Шелби тряхнула головой, рассыпая кругом мелкие водяные брызги, завернулась в полотенце и подняла голову к небесам, где уже поднимался на свой пост молодой месяц. Стемнело – пора в путь. Садовник ушел несколько часов назад; Лидия отпросилась с работы еще раньше, предварительно заверив Шелби, что судья до утра не вернется домой – у него какая-то встреча в Сан-Антонио. Оставшись одна, Шелби залезла в бассейн и там убивала время до сумерек – ибо всем известно, что темные дела куда удобнее вершить во мраке ночи.

Вытерев лицо, она взбежала по черной лестнице к себе в спальню, стащила с себя и бросила в раковину мокрый купальник, натянула лифчик и трусики, закрутила мокрые волосы в хвост и перехватила резинкой. Затем надела любимые черные джинсы, такую же футболку и кроссовки, в которых в Сиэтле бегала по утрам. Надела часы, рассовала по карманам бумажник, маленький фонарик, дубликаты ключей, сделанные в Куперсвилле, и побежала по лестнице вниз.

Задняя дверь, мощеная дорожка, «Кадиллак». Еще несколько секунд – и вот она уже мчится в город. Нетерпение подгоняло Шелби: казалось, другой возможности заглянуть в офис к отцу уже не представится.

Прошедшие два дня стали для нее сущей мукой. Назойливыми мухами лезли в мозг неприятные мысли. Как пробраться в отцовский офис? Как вести себя? Наконец, главный и самый сложный вопрос: как она ухитрилась снова влюбиться в Неваду Смита?

– Нет, все-таки ты идиотка, – объявила она вслух и включила радио.

Кабину наполнил нежный голос Лайлы Лаветт: «Знаю, ты не из Техаса, знаю, ты не из Техаса.»

– Вот именно! – подтвердила Шелби. – Я больше не из Техаса!

Но сама она понимала: это ложь. Как бы ни любила она холодное море и свежий солоноватый воздух Сиэтла, родина ее здесь, и часть души всегда останется в этих холмах, опаленных безжалостным солнцем, среди людей, которые умеют так жарко любить и так бескомпромиссно ненавидеть.

Нахмурившись, Шелби выключила радио. Нервы у нее и так натянуты, а тут еще и слова в песне словно специально подобраны так, чтобы посмеяться над ней и над ее с таким трудом завоеванной независимостью!

Она сама удивлялась, почему еще не сошла с ума. Почти две недели в Бэд-Лаке прошли напрасно: за десять дней Шелби ни на шаг не приблизилась к своей цели. Как она ни бьется, за какие ниточки ни хватается в тщетной надежде отыскать Элизабет – все впустую. Может быть, пора осуществить угрозу, сгоряча выкрикнутую отцу и Катрине, – отправиться прямиком в газеты, на телевидение, на радиостанции, нанять частных детективов – да не одного, а целую дюжину.

Куда угодно. Как угодно. Лишь бы найти Элизабет – и поскорее!

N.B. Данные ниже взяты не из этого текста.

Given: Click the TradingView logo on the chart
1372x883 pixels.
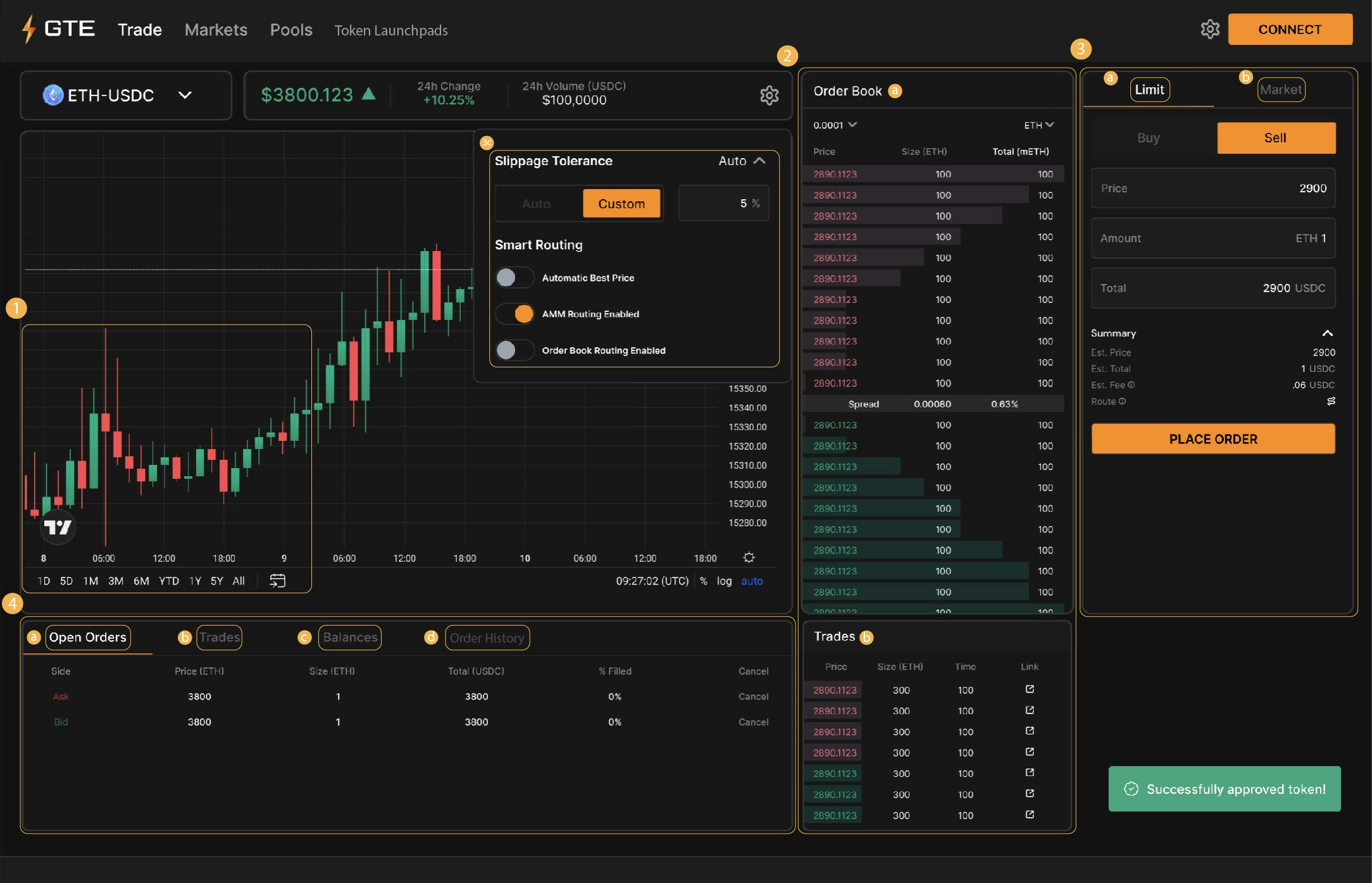Looking at the screenshot, I should pos(57,526).
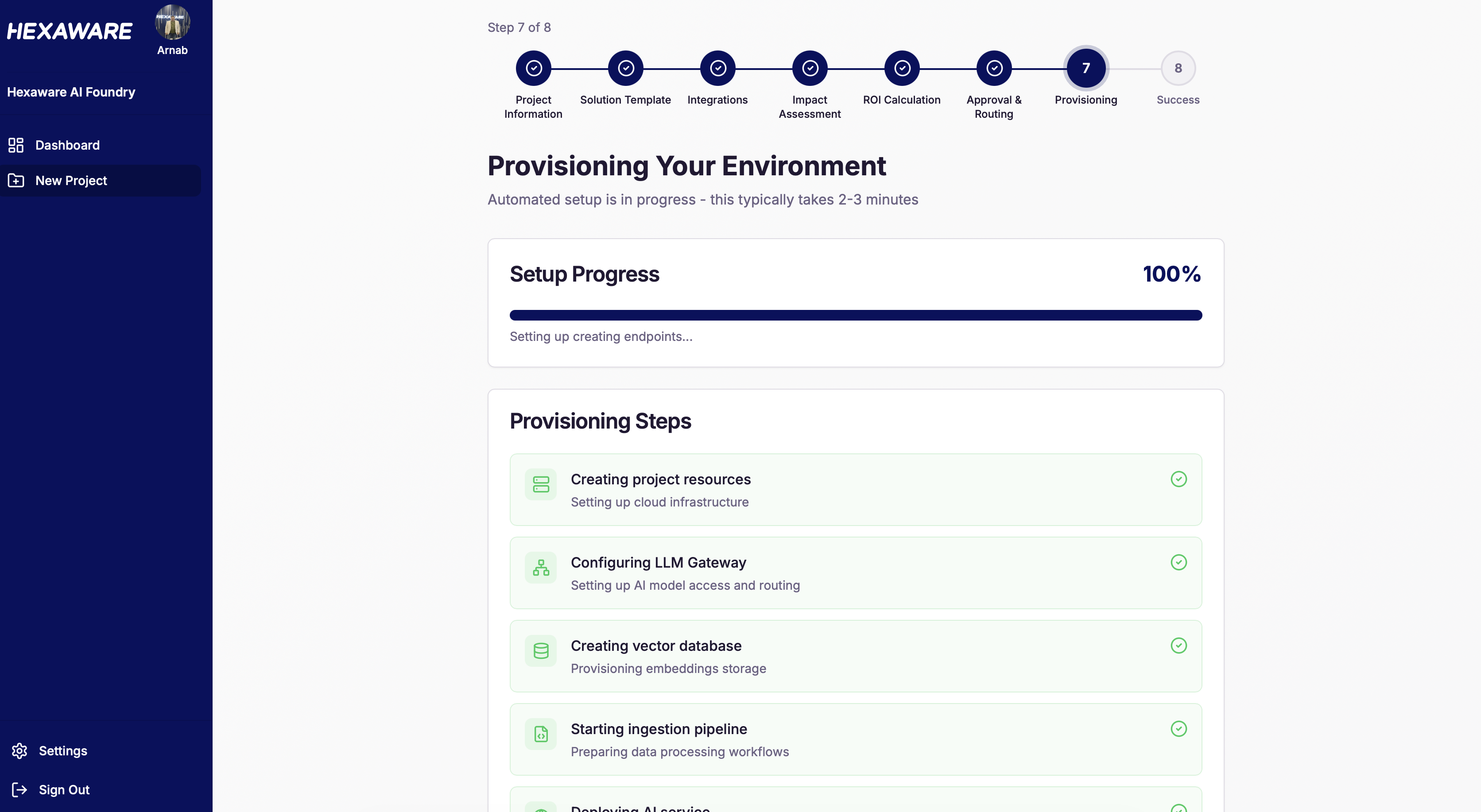The width and height of the screenshot is (1481, 812).
Task: Click the database icon for Creating vector database
Action: point(540,650)
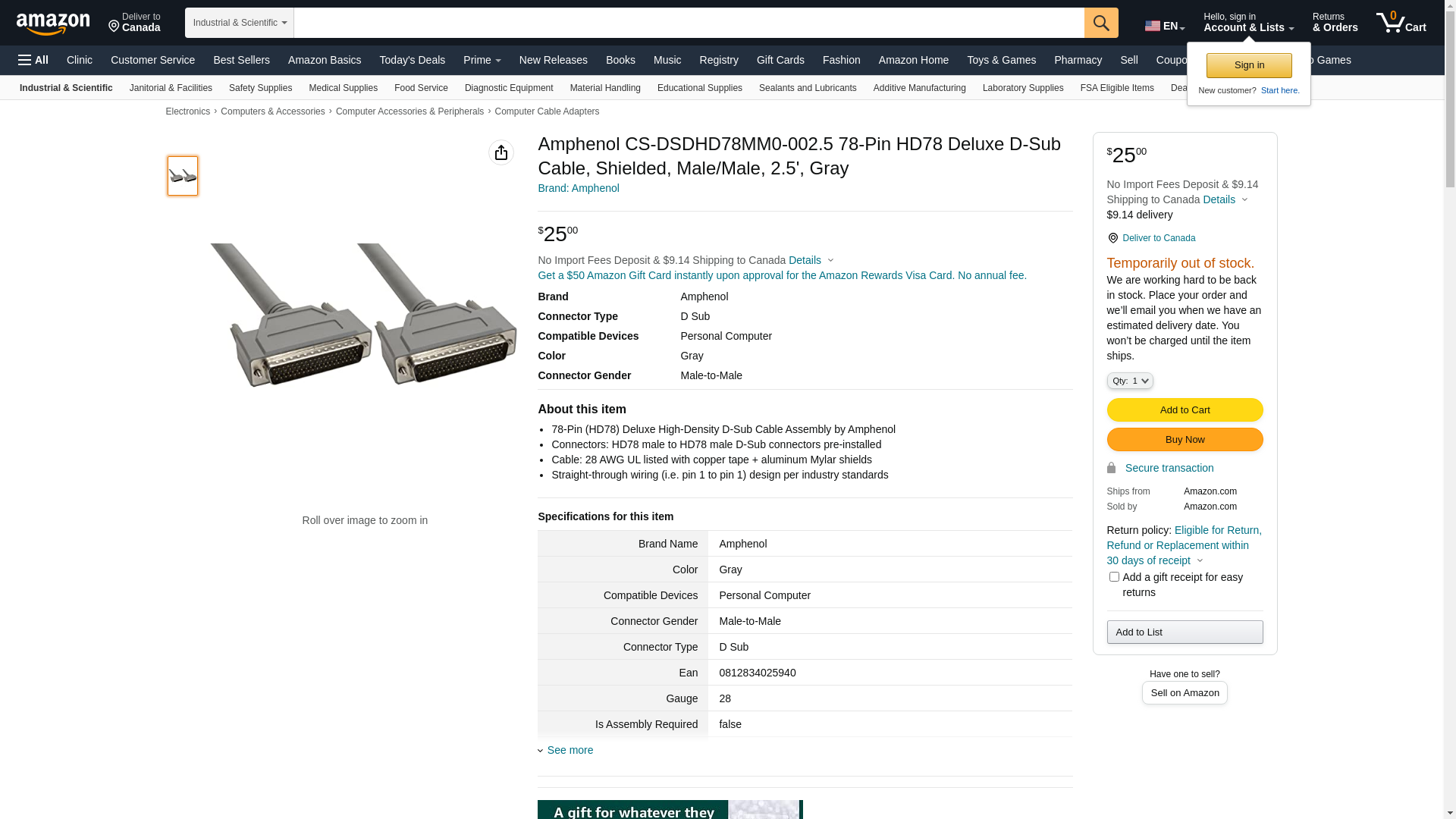Click the Secure transaction lock link
The image size is (1456, 819).
1169,468
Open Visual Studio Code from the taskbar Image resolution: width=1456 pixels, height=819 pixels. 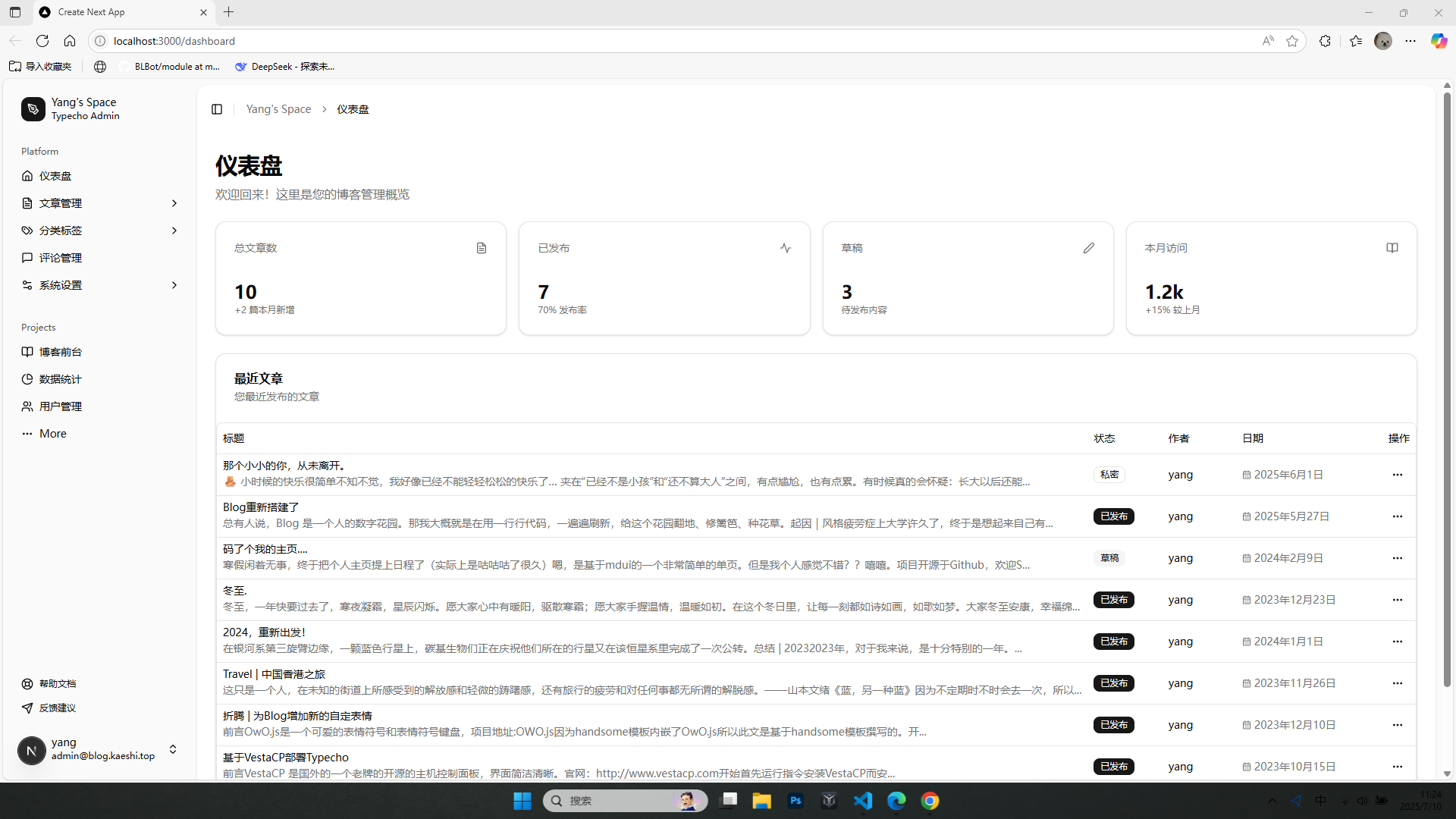pos(863,801)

Она нажала кнопку, опускающую стекло. Стекло плавно поехало вниз, и в лицо ей дохнуло теплым вечерним ветром. Впереди замерцали призрачные голубоватые огни – приближался центр города.

Как ни снедало Шелби нетерпение, в эти два дня она не сидела без дела: позвонила агенту в Сиэтл и получила от него по факсу информацию о заключенных в ее отсутствие сделках, снова попыталась (и снова безрезультатно) связаться с Оррином Финдли. А главное – ждала, напряженно ждала, когда же отец уедет из города надолго.

Он долго испытывал ее терпение. Словно нарочно, проводил в офисе больше времени, чем прежде. Несколько раз (в том числе и поздним вечером) Шелби, как бы невзначай, проезжала мимо, конторы судьи Коула – и всякий раз видела свет за плотно задернутыми шторами и отцовский «Мерседес», припаркованный на стоянке неподалеку. Один раз заметила даже самого судью: он стоял на крыльце, покуривал сигару и отдавал распоряжения тем двоим, которых она видела в доме в день своего приезда.